### EXERCISE
From the line containing "Task: Switch to the Description tab" through the last line of the entries, set down every line exactly and add nothing.

### RECORD EXTRACTS
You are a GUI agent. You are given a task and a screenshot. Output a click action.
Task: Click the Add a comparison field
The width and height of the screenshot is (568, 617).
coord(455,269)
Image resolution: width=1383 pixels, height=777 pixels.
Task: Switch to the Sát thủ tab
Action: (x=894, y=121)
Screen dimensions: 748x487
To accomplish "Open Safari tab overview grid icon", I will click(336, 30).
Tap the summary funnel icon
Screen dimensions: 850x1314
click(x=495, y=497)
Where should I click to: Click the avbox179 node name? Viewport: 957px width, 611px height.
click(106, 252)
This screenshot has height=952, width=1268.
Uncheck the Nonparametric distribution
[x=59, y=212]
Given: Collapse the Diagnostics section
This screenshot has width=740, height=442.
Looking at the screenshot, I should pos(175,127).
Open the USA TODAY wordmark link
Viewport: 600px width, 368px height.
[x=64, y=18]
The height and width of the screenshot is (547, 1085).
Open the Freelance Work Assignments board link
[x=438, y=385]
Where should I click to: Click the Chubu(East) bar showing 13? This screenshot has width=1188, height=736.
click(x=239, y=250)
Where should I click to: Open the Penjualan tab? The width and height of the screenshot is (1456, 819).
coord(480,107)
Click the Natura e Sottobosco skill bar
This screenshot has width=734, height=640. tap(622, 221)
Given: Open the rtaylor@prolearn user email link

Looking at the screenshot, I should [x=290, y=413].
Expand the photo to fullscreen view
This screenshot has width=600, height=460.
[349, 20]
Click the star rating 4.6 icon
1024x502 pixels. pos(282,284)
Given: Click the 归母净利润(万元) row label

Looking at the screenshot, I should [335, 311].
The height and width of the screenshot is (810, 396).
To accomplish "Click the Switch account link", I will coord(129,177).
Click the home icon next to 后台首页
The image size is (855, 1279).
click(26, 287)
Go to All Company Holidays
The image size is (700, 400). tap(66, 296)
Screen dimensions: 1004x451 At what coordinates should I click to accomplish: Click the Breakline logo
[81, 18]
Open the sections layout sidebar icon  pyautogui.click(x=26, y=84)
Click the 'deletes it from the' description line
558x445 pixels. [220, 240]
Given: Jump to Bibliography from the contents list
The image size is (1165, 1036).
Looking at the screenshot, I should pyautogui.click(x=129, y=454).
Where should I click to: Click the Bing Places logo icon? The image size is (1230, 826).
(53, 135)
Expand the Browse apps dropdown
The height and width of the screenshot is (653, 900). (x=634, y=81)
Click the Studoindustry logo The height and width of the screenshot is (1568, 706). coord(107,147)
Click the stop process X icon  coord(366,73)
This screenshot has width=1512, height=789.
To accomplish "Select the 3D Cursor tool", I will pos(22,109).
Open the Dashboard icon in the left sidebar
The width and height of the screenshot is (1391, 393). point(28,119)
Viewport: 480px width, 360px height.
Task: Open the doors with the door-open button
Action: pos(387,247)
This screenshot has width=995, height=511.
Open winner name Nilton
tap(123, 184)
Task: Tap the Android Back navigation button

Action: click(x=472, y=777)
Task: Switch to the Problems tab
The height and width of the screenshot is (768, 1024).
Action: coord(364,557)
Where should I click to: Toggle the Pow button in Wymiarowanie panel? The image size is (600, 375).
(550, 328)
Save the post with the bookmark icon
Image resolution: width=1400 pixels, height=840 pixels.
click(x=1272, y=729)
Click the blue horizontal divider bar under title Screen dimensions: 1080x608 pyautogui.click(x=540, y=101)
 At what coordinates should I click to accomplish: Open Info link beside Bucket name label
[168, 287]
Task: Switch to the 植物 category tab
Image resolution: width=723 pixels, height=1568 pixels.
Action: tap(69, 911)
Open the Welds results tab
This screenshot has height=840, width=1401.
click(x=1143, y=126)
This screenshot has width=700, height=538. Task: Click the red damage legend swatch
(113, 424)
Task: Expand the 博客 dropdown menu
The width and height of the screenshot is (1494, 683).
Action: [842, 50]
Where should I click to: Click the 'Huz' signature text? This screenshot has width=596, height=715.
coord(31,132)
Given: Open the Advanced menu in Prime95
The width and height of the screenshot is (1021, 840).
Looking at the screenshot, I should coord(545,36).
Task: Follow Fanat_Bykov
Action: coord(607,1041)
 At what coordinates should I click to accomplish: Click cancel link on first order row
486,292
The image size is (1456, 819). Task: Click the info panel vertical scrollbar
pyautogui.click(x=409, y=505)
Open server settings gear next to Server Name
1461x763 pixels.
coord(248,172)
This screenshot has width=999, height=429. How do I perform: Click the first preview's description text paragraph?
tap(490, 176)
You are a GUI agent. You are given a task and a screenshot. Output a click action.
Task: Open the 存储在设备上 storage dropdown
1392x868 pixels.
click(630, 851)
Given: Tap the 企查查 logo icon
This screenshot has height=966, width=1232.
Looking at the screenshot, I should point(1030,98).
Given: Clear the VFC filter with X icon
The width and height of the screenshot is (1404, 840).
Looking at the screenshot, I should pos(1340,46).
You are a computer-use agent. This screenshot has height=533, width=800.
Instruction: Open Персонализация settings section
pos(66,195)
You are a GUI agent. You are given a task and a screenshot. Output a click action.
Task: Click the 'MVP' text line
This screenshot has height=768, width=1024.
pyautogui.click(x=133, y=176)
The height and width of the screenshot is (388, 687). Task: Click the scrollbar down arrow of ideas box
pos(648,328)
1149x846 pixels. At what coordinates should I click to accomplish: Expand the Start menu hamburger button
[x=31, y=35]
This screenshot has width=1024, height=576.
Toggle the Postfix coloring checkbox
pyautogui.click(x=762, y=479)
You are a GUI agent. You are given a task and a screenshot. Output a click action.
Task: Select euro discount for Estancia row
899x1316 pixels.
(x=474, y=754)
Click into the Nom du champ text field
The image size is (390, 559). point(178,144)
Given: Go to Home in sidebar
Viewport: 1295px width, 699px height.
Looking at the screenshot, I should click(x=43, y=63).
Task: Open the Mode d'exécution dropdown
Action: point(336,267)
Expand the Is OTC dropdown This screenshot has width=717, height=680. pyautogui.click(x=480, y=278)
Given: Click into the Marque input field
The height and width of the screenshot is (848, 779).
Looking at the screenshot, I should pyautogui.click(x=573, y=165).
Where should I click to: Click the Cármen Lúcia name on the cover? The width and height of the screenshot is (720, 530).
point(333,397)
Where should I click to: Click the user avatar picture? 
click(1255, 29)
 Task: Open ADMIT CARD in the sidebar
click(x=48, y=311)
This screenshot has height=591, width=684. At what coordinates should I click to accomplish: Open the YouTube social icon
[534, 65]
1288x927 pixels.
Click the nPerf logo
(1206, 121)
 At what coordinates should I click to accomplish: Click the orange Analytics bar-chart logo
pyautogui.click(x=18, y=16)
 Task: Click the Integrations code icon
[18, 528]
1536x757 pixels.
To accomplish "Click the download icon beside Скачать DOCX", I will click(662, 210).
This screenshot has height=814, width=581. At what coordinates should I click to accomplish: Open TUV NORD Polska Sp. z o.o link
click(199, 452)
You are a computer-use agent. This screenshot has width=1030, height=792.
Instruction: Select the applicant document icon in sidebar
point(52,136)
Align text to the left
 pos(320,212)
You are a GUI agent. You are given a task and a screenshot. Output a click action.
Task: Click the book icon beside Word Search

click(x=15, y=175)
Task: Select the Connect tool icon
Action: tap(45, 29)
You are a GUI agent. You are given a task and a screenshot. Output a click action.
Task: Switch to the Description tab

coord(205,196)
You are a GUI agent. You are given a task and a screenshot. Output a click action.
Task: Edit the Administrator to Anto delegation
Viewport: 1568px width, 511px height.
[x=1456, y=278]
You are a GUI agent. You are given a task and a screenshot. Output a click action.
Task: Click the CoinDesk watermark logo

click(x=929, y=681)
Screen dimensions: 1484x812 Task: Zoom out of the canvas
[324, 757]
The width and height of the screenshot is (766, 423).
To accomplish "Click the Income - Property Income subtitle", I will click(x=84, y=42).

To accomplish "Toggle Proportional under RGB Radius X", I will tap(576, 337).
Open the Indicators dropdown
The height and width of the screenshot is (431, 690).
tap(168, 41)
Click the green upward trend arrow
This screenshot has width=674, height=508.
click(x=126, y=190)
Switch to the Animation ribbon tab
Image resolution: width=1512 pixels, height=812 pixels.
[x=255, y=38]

### RESULT OF THE EXERCISE
Task: Switch to the Description tab

coord(205,196)
You are a GUI agent. You are given a task and a screenshot. Output a click action.
Task: Edit the Administrator to Anto delegation
Viewport: 1568px width, 511px height.
[x=1456, y=278]
You are a GUI agent. You are given a task and a screenshot. Output a click action.
Task: Click the CoinDesk watermark logo

click(x=929, y=681)
Screen dimensions: 1484x812 Task: Zoom out of the canvas
[324, 757]
The width and height of the screenshot is (766, 423).
To accomplish "Click the Income - Property Income subtitle", I will click(x=84, y=42).

To accomplish "Toggle Proportional under RGB Radius X", I will tap(576, 337).
Open the Indicators dropdown
The height and width of the screenshot is (431, 690).
tap(168, 41)
Click the green upward trend arrow
This screenshot has width=674, height=508.
click(x=126, y=190)
Switch to the Animation ribbon tab
Image resolution: width=1512 pixels, height=812 pixels.
[x=255, y=38]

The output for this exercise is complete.